Integration refers to what it takes to incorporate music into the care setting. Strong, decisive leadership, oversight, and advocacy for music care from the top and from the music care site team leader is critical. When music is perceived as holistic, integral, fun and pleasurable, then it is a huge enabler. When musical care is valued, then there is ongoing financial investment in training and programming. Care recipients need to be involved in making decisions about what happens around music so that music is not done ‘to’ them, rather ‘with’ them. Having a certified music therapist as the site team lead, or on the music care site team is advantageous for musical and clinical expertise. Musical care coaching and mentorship through training and ongoing support through organizations like Room 217 gives caregivers the confidence to use music effectively and responsibly.

 

Core staff means that there is a group of staff members responsible for music care delivery, and they are all using music as care. Using a relational, person-centred approach, staff is aware of care recipient needs, and knows when music is most appropriate to meet those needs.

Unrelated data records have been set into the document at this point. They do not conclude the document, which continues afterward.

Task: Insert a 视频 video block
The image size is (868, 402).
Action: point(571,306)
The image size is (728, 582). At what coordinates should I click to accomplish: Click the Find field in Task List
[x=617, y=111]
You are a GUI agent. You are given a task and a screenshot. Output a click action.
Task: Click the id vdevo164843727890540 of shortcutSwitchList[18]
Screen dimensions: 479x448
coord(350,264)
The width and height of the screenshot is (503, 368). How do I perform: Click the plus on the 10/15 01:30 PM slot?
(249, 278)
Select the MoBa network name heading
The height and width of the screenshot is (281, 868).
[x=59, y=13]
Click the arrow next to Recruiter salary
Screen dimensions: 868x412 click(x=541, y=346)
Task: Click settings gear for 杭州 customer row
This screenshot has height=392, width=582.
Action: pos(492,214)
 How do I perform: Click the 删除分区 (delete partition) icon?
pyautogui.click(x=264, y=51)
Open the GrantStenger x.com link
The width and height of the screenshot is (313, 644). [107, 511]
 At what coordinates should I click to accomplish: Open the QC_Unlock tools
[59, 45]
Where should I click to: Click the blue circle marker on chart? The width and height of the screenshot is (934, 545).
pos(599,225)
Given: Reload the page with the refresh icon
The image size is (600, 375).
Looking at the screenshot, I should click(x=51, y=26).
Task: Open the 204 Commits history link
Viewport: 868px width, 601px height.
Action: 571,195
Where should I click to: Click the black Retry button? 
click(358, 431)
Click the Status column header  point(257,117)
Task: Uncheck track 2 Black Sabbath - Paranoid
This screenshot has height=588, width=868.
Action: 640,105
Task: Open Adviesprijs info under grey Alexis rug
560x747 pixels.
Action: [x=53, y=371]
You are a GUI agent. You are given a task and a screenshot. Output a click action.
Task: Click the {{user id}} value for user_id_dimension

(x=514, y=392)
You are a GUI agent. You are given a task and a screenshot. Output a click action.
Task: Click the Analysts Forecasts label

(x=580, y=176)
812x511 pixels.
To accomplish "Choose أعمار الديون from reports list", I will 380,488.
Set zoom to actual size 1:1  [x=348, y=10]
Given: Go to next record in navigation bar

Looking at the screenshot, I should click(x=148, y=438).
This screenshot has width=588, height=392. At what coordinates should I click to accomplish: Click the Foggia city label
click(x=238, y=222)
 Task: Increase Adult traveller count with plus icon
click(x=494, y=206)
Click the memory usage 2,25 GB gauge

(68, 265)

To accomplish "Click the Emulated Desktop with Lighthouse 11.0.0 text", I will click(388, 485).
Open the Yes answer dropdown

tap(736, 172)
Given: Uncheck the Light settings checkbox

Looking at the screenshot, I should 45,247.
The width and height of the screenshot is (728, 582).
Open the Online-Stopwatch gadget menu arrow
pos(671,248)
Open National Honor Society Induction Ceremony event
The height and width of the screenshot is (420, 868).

The workplace culture is predominantly a growth mindset where staff are encouraged to learn, try new things, and think outside the box. There is a drive towards continuous improvement, where evaluation is a best practice, including professional reflective practice. Staff is adaptable and can easily flex and adapt to a changing environment and care recipient needs.

 

Processes comprise the internal operational procedures that impact music care delivery. When recruiting care recipients for music care, residents are prioritized based on their needs. Music care planning has sequential steps and determined accountabilities with resources such as physical space, technology, and musical instruments available for music care. The plans and processes are well communicated and mobilized with the team. Music care tracking and training are well in place and are regularly reported on.

 

Delivery of music care is reflected by flexibility. Is the music care program or strategy adaptable to language for example, or group size? Having the confidence to deliver music as care does not depend necessarily on your perceived musical talent. Being confident in the process of what you are delivering is most important. When musical care is delivered with social bonding in mind, then inclusivity, whether that is about ethnicity, or socioeconomics, becomes a necessity. Frequency of music care programming or strategy may be an important indicator for success. Delivering music care with a cohesive team approach is optimal.

 

When music is used as an agent of change, particularly as a change management system like MUSIC CARE CERTIFY, the organization benefits in a number of ways. There are business wins such as differentiation from competitors, strengthening unique sector strategies, showcasing the achievement of your team, boosting morale. There are staff gains. Staff feels supported with new learning, access to music care tools, strategies, training and ongoing support. Staff may feel more resilient by building some personal musical self-care strategies. And we’ve shown some of the measurable changes that music can help to make: improved sleep, improved appetite, greater engagement, safer transitions for example. There really is nothing more person-centred than music care. It is completely customizable.

 

Most of all, the care experience changes – for everyone in the circle of care. Better care. Improved quality of life. Moments of joy. Empowerment. Human connection; those are the changes we need and are looking for.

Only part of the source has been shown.